The KEGGDecoder tool uses files output by KEGG ghostKOALA or kofamscan by default. This page walks you through how to generate these files using kofamscan. If you would like to generate them another way, the input files to KEGGDecoder look like this:

```
NORP96_1
NORP96_2
NORP96_3
NORP96_4
NORP96_5
NORP96_6	K04764
NORP96_7	K01890
NORP96_8	K01889
NORP96_9	K02887
NORP96_10	K02916
NORP96_11	K02520
NORP96_12	K01868
NORP96_13
NORP96_14
NORP96_15
NORP96_16
NORP96_17
NORP96_18	K07334
```

We did not binder-ize kofamscan because it requires too much compute to be executed on a binder cloud computer. However, you can copy and paste the code on your local computer and try it there. 

The documentation states that kofamscan needs to be run on linux, but we have successfully run it on unix using conda. 

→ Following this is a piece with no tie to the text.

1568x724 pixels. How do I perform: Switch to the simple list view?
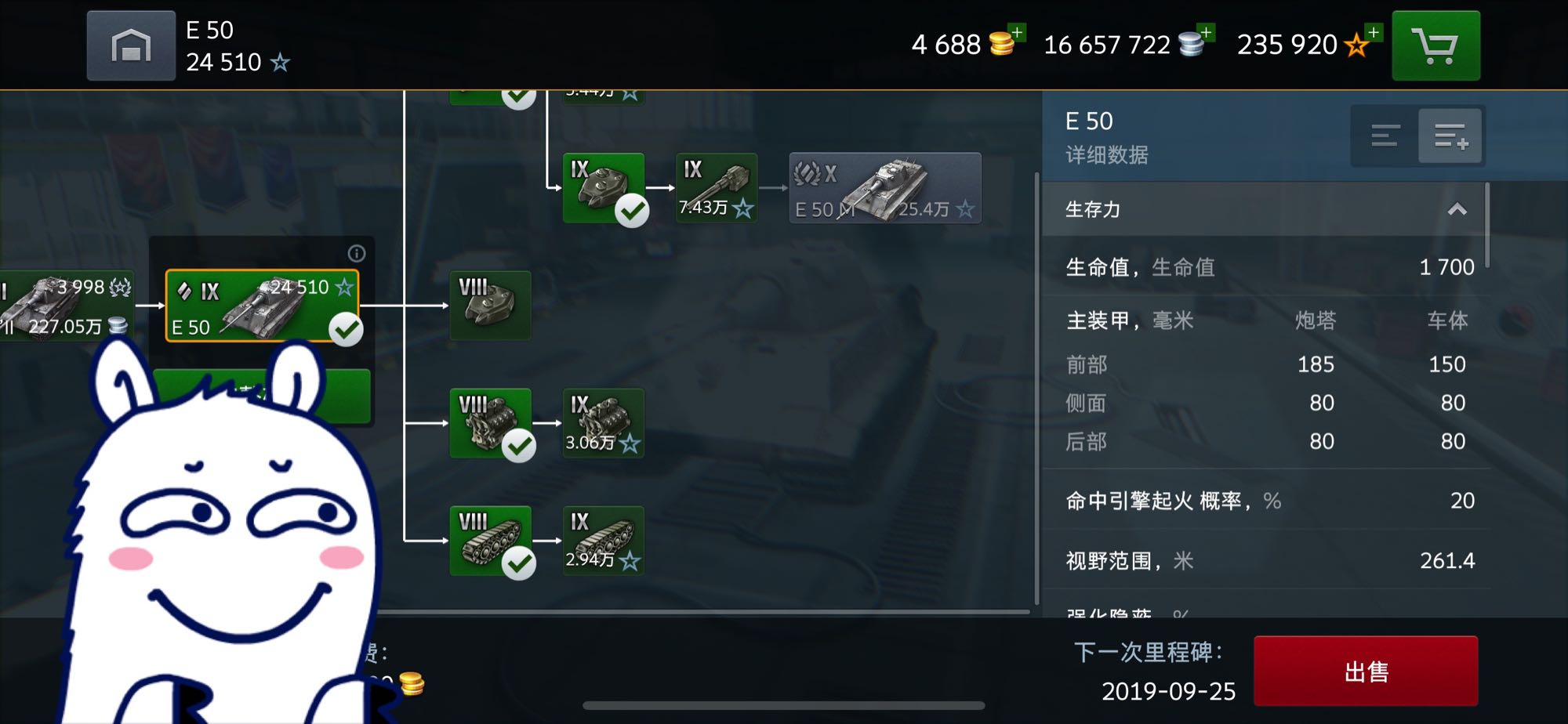(x=1385, y=136)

Download the databases and executables using:
```
# download the ko list
wget ftp://ftp.genome.jp/pub/db/kofam/ko_list.gz
# download the hmm profiles
wget ftp://ftp.genome.jp/pub/db/kofam/profiles.tar.gz 	
# download kofamscan tool
wget ftp://ftp.genome.jp/pub/tools/kofamscan/kofamscan.tar.gz	
# download README
wget ftp://ftp.genome.jp/pub/tools/kofamscan/README.md			
```

And then unzip and untar the relevant files:

```
gunzip ko_list.gz
tar xf profiles.tar.gz
tar xf kofamscan.tar.gz
```


Next, make a conda environment using miniconda:

```
conda create -n kofamscan hmmer parallel
conda activate kofamscan
conda install -c conda-forge ruby
```

Then copy the template config file and add the relative paths of my newly downloaded kofamscan databases. The config file should look like this:

`config.yml`:

```
# Path to your KO-HMM database
# A database can be a .hmm file, a .hal file or a directory in which
# .hmm files are. Omit the extension if it is .hal or .hmm file
profile: ./profiles

# Path to the KO list file
ko_list: ko_list

# Path to an executable file of hmmsearch
# You do not have to set this if it is in your $PATH
# hmmsearch: /usr/local/bin/hmmsearch

# Path to an executable file of GNU parallel
# You do not have to set this if it is in your $PATH
# parallel: /usr/local/bin/parallel

# Number of hmmsearch processes to be run parallelly
cpu: 8
```

Lastly, run kofamscan:

```
./exec_annotation -o sb1_out sb1_proteins.faa
```